START Records provided

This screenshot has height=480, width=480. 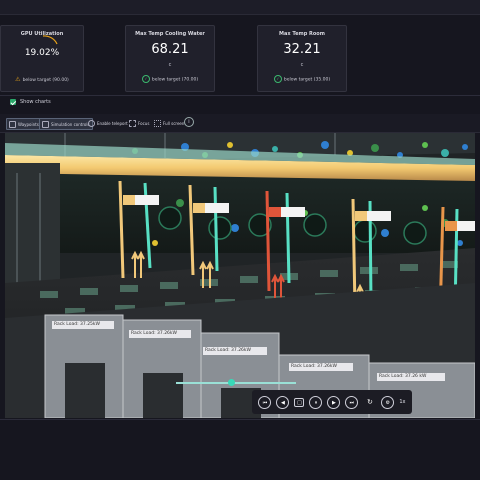 I want to click on top-strip, so click(x=240, y=8).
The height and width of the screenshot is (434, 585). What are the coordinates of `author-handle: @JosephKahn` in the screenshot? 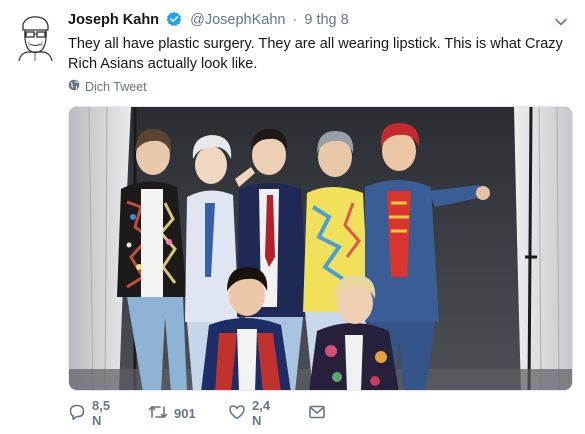 It's located at (238, 20).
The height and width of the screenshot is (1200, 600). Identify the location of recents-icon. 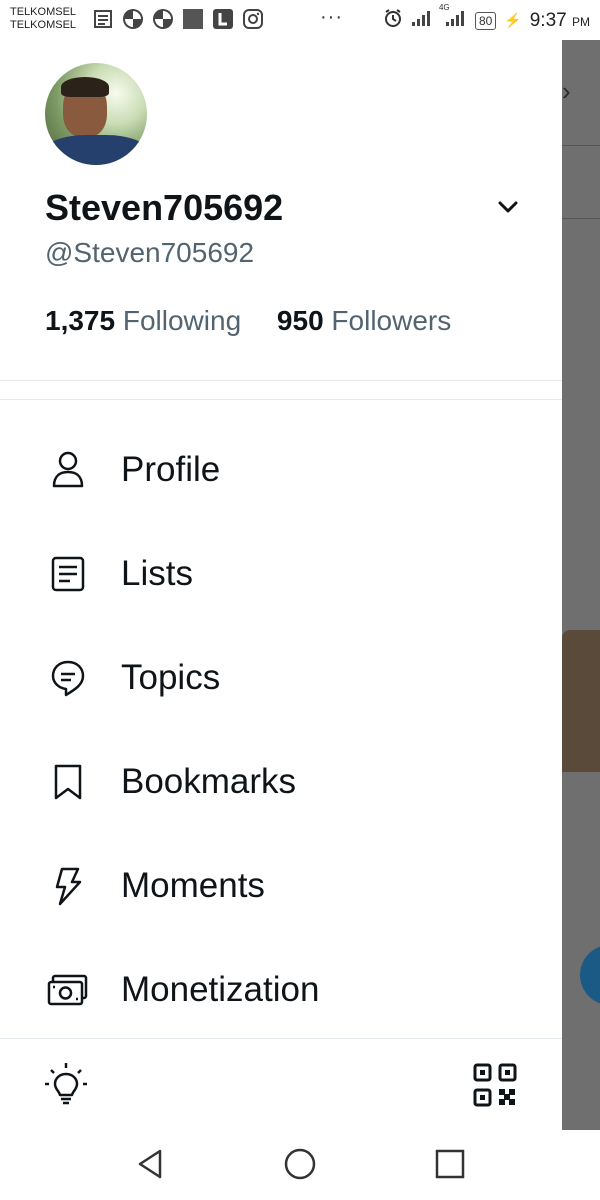
(450, 1164).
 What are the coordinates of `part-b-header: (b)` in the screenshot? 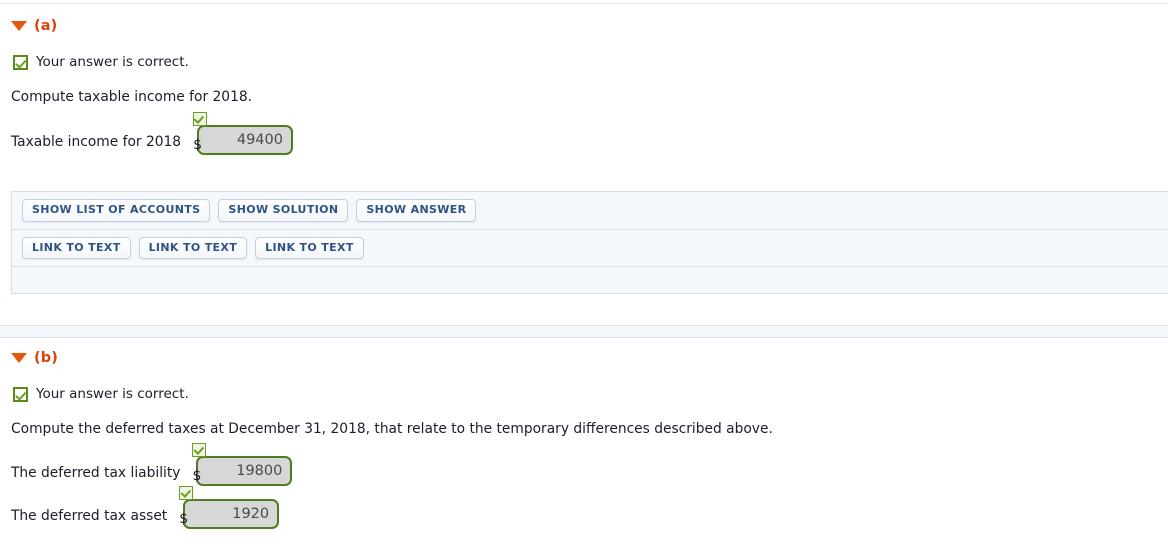 It's located at (584, 358).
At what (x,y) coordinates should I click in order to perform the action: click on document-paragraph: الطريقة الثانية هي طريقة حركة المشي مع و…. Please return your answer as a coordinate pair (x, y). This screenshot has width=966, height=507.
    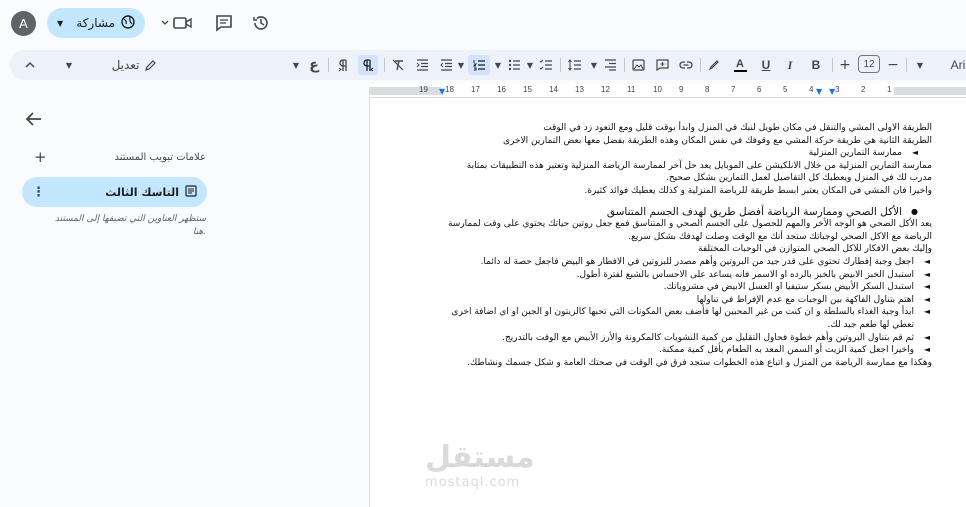
    Looking at the image, I should click on (717, 140).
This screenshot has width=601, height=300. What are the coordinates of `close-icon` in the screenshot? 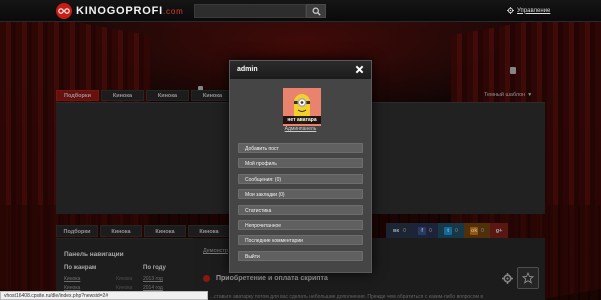 It's located at (360, 70).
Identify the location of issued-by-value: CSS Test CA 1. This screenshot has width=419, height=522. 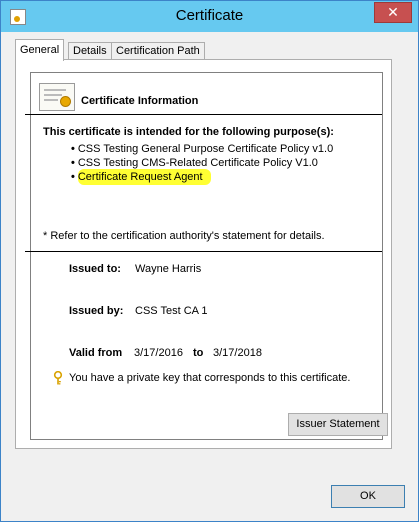
(172, 311).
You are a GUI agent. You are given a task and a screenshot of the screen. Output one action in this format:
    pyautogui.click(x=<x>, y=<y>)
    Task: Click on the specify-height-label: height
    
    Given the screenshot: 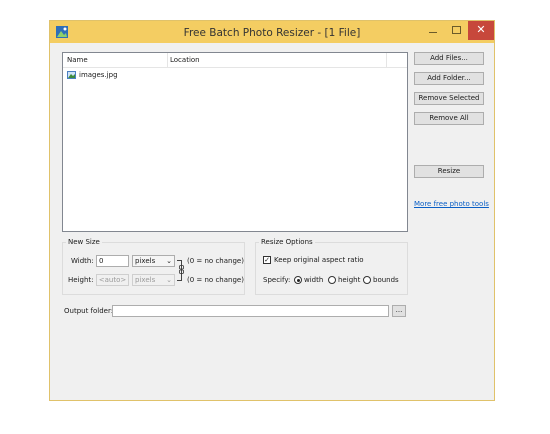 What is the action you would take?
    pyautogui.click(x=349, y=280)
    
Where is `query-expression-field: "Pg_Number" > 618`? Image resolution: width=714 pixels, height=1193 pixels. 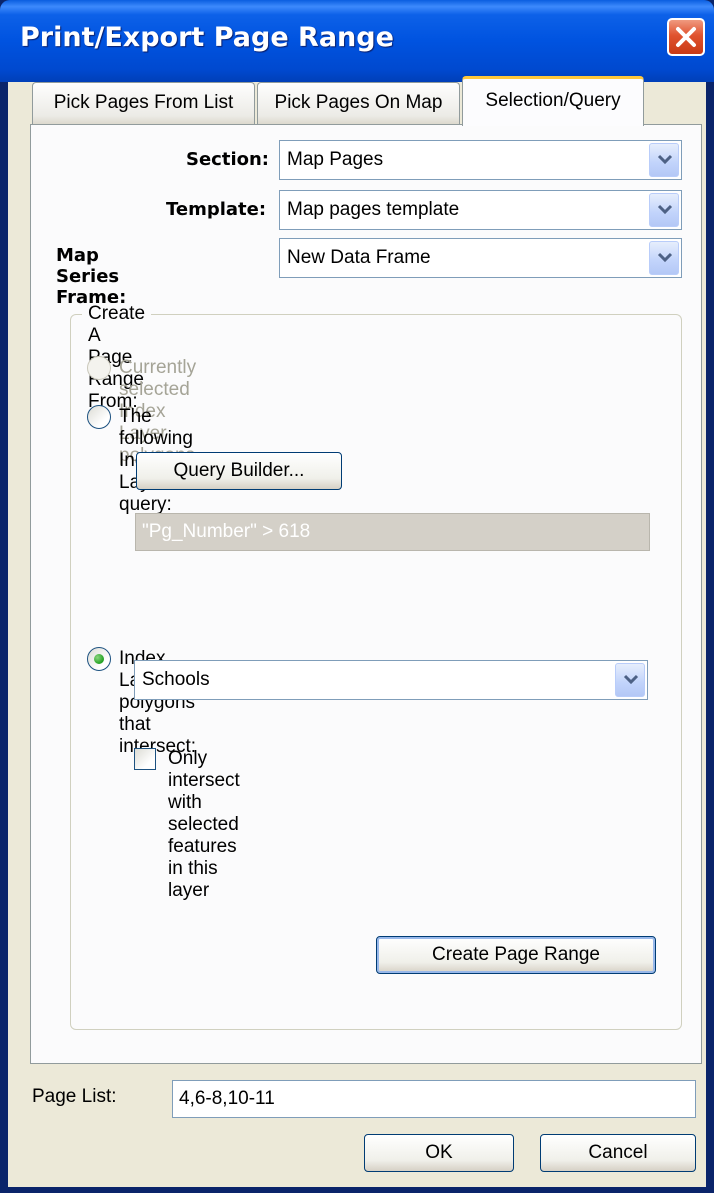
query-expression-field: "Pg_Number" > 618 is located at coordinates (392, 532).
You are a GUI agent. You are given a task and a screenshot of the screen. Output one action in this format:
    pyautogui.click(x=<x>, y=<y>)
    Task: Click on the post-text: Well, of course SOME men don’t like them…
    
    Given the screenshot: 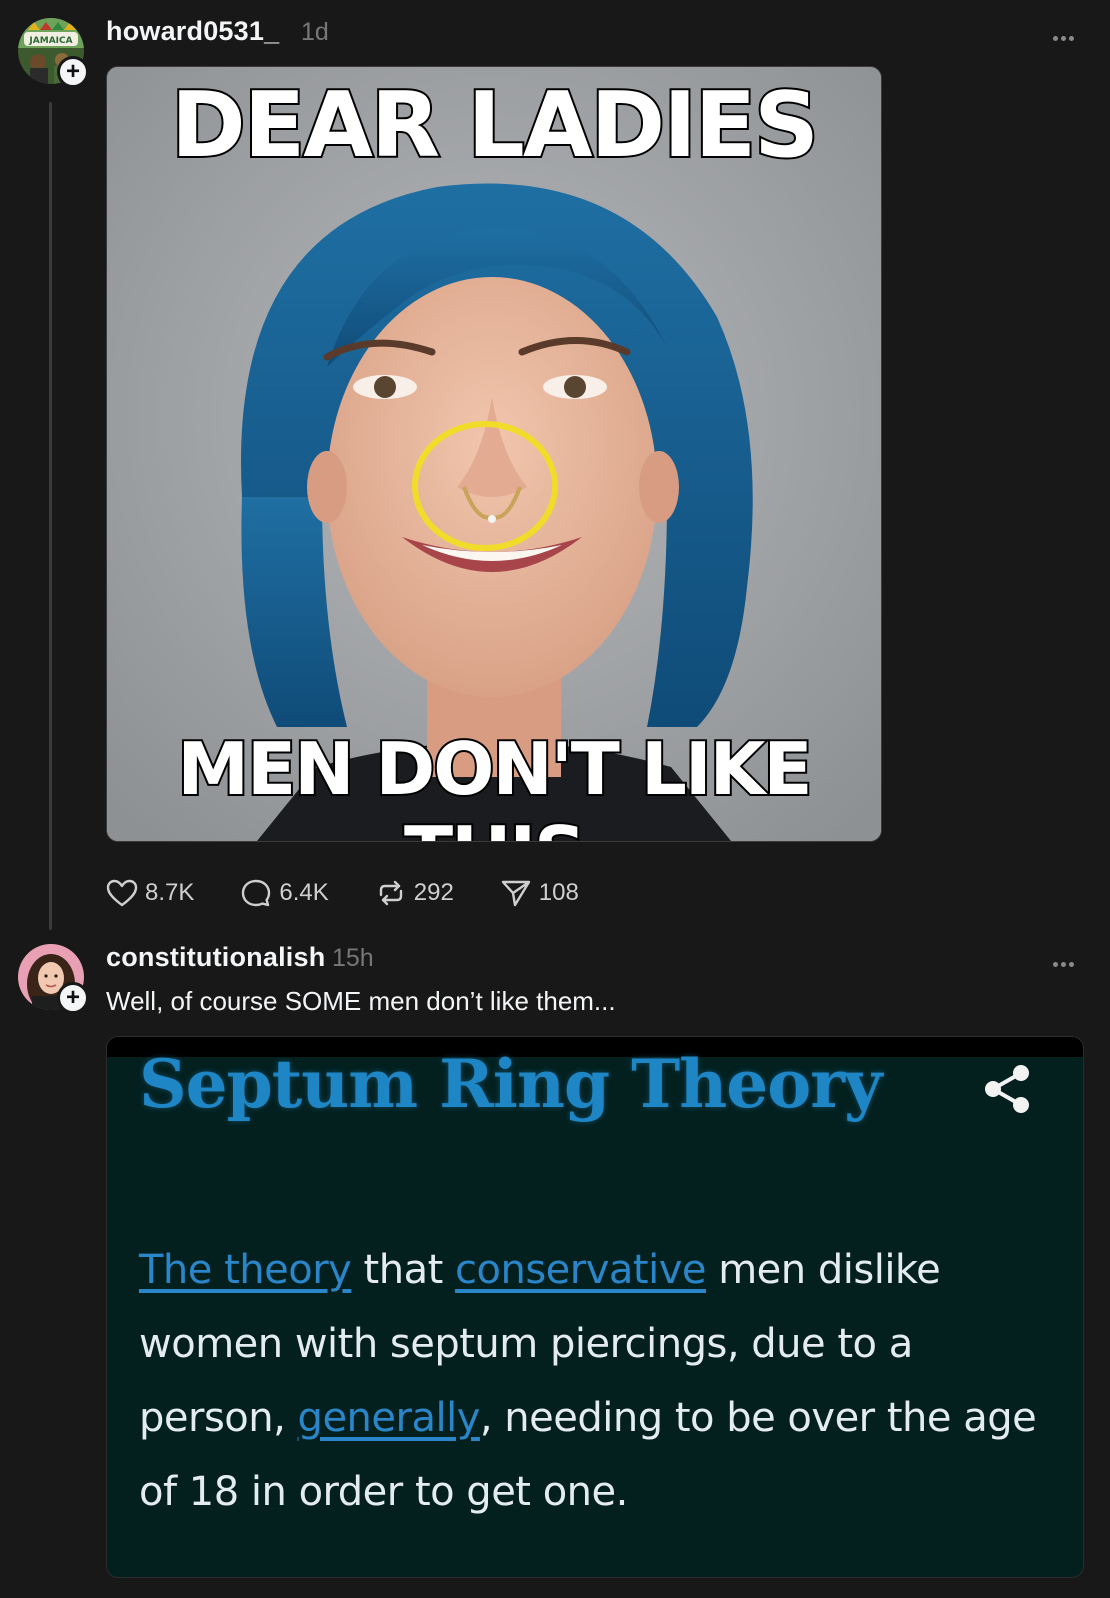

END Records provided

What the exercise asks => Rename "screenshot" to "capture" in the entries, beginning at the line that has "At what (x,y)" and stopping after the line that has "Looking at the". Return only those lines with everything else unchanged, and leave the pictures out.

Written answer =>
At what (x,y) coordinates should I click in order to perform the action: click on document-paragraph: الطريقة الثانية هي طريقة حركة المشي مع و…. Please return your answer as a coordinate pair (x, y). This capture has width=966, height=507.
    Looking at the image, I should click on (717, 140).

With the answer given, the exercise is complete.